De hecho, las escrituras no han cambiado. Los versos que prescriben castigos medievales para los actos de blasfemia siguen bien conservados en los Libros Sagrados. Sin embargo, lo que ha cambiado en la mayor parte de Occidente es el establecimiento de instituciones públicas fuertes, eficaces y transparentes sobre una base laica, al menos en teoría. En Estados Unidos, por ejemplo, la separación de la Iglesia y el Estado, establecida por los Padres Fundadores en la primera cláusula de la Carta de Derechos, es una de las mayores victorias del movimiento por los derechos civiles. Es probablemente la razón por la que, en la historia reciente, nadie ha sido acusado de blasfemia por producir una expresión artística burlándose de Jesucristo.

En cambio, en todo Oriente Medio, el matrimonio entre la religión y el poder sigue vigente. Se observa una renovación recurrente de los votos al azar, en forma de despliegue teatral de crueldad contra un individuo desafortunado por haber ofendido supuestamente al Islam.

Este uso desordenado del poder es, de hecho, una de las características de un Estado débil, un Estado «frágil» si se quiere. Al ser imprevisible y excesivamente dramático, el Estado está compensando en exceso su escasa capacidad para gobernar con eficacia, lo que refleja el lamentable estado de sus instituciones públicas. La fatwa de Jomeini contra Salman Rushdie en 1989 es una perfecta ilustración del fenómeno.

En una columna reciente en el New Yorker, Robin Wright señala astutamente que Jomeini, que ni siquiera leyó la novela de Rushdie, «a menudo sacó provecho de los temas que distraían la atención del público de las fisuras y los fracasos de la Revolución [iraní]».

«En la época [de la fatwa]», prosigue, «la joven República Islámica estaba saliendo de unos desafíos existenciales: una guerra de ocho años con Irak que produjo al menos un millón de víctimas; un descontento interno generalizado; profundas divisiones políticas entre el clero; una economía debilitada que había racionado los alimentos básicos y el combustible; y una década de aislamiento diplomático.»

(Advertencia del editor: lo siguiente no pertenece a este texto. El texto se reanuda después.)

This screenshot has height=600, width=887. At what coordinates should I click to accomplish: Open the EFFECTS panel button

Me viene a la mente un ejemplo paralelo, uno que su servidor es lo suficientemente viejo como para recordarlo vívidamente: La llamada «Campaña de la Fe» de Saddam Hussein de 1993. El llamativo momento de la campaña apunta directamente a las graves implicaciones políticas, económicas y sociales de la Segunda Guerra del Golfo. En aquel momento, sin más cartas en la baraja, el régimen iraquí, dos veces derrotado, decidió que conceder más libertad a los grupos islamistas radicales era la opción más viable y económica para mitigar un inminente levantamiento contra los baasistas, que hasta entonces se habían enorgullecido de ser pioneros en valores seculares. Aunque no se dirigía especialmente a los blasfemos, la «Campaña de la Fe» del dictador iraquí tenía como objetivo promover el discurso islámico fundamental, al tiempo que sofocaba las formas de expresión laicas, que el Estado en decadencia decidió que ya no eran aceptables.

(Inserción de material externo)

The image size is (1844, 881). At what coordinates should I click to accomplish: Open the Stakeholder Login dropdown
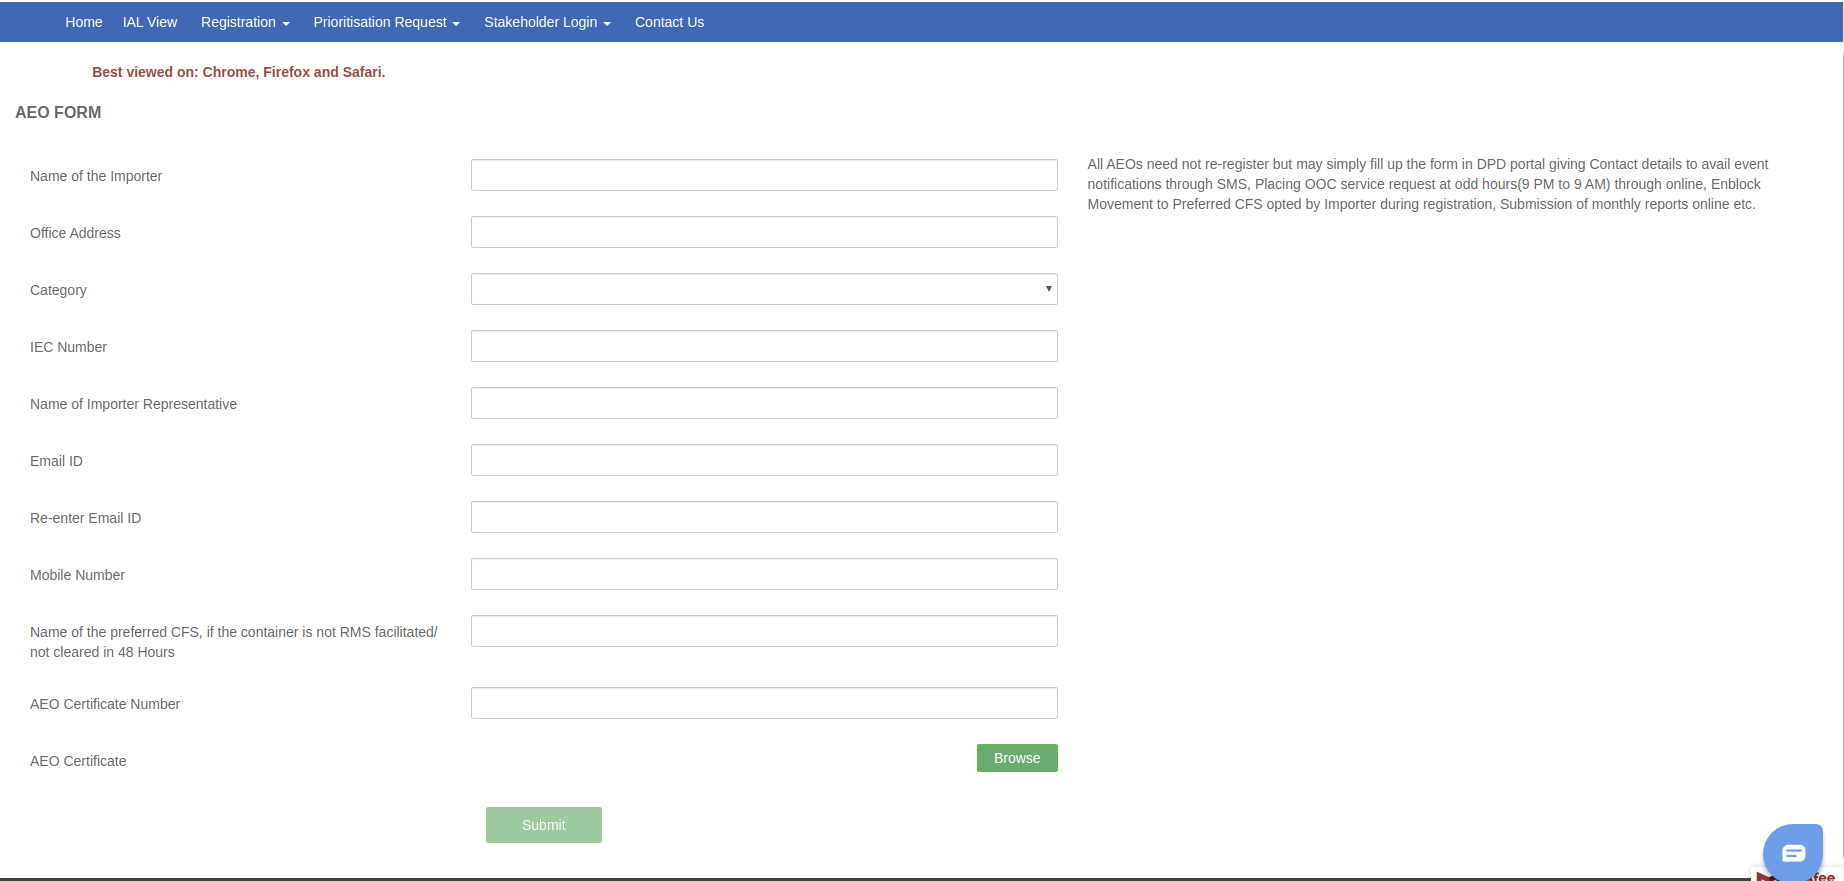click(x=547, y=22)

Las muestras de crueldad contra la libertad de expresión siguen siendo abundantes en toda la región. La historia de una mujer saudí, Salma Al-Shehab, que fue condenada a 34 años de prisión por usar Twitter, estalló tan sólo cuatro días después del cobarde ataque a Rushdie; hasta aquí los intentos de MBSde propagar una imagen de régimen saudí modernizado.

Muchos opositores musulmanes a la libertad de expresión reconocen la fragilidad de sus países de origen. Admiten que hacen un esfuerzo diario para adaptarse a la deplorable condición de las libertades personales en sus comunidades, viviendo sus vidas en un estado permanente de autocensura. La frase «las paredes tienen oídos» es comúnmente lanzada en las reuniones amistosas en cuanto alguien se suelta y se atreve a abordar un tema candente.

Sin embargo, al reconocimiento le sigue rápidamente un torrente de indignación contra el mundo occidental:

  • Llámenlos opresores, pero los regímenes actuales no son más que reliquias de un doloroso pasado colonial, que sigue proyectando su larga sombra sobre el presente y el futuro de la región…
  • Las críticas y burlas de los occidentales al Islam son otra forma de neocolonialismo…
  • Los misioneros y las cruzadas de los tiempos modernos…
  • Los estragos del neoimperialismo aún resuenan en Irak, Afganistán y Palestina…
  • Los occidentales critican y se burlan del Islam sólo para deshumanizar a las personas de color, que constituyen la mayoría de los seguidores de la fe…
  • Quieren limpiar su conciencia de explotar nuestros recursos…
  • Los occidentales siempre han hecho coincidir la preocupación por las violaciones de los derechos humanos en el Islam con la planificación de una intervención en la región, para crear consenso en torno a un próximo ataque en el extranjero o la aprobación de un proyecto de ley racista en el país…

En resumen, las críticas y burlas de los occidentales al Islam casi nunca son consideradas por los musulmanes como una mera actividad intelectual, sino como un medio para conseguir un fin con intenciones maliciosas, a pesar de sus intentos de encubrir estas acciones con la práctica de su derecho a la libertad de expresión o la defensa de los derechos humanos. Es posible que los habitantes de Ammán (Jordania) aún recuerden un documental británico sobre la vida de las mujeres afganas bajo el régimen bárbaro y fundamentalista de los talibanes, que se emitió en la televisión jordana en 2002. Los habitantes del mundo árabe también pueden recordar todavía los horribles vídeos de las torturas en las celdas de Saddam Hussein, que se publicaron en 2003; el momento lo dice todo.

Por muy incómodo que resulte, las acusaciones anteriores ponen de relieve la necesidad urgente de abordar una falta de confianza profundamente arraigada, derivada de los traumas transgeneracionales, de la observación diaria de la desigualdad global y de un sentimiento generalizado de indignidad y decepción.

Mejorar la responsabilidad en casa es un buen punto de partida. A los teócratas y dictadores les encanta contrarrestar las acusaciones señalando los aspectos persistentes de la injusticia en Occidente. La violencia racial absuelta, por ejemplo, cuando es ejercida o incitada por funcionarios y trabajadores públicos en Estados Unidos, es un «regalo del cielo» para un autócrata de Oriente Medio y sus compinches. Lo mismo ocurre con las violaciones de los derechos de otros grupos históricamente marginados. La vieja máxima sobre las casas de cristal y el lanzamiento de piedras se aplica aquí.

Un impulso más enérgico en favor de la igualdad -y no de la censura a la manera de Cancel Culture- puede contribuir en gran medida a desarmar a los tiranos oportunistas de todo el mundo.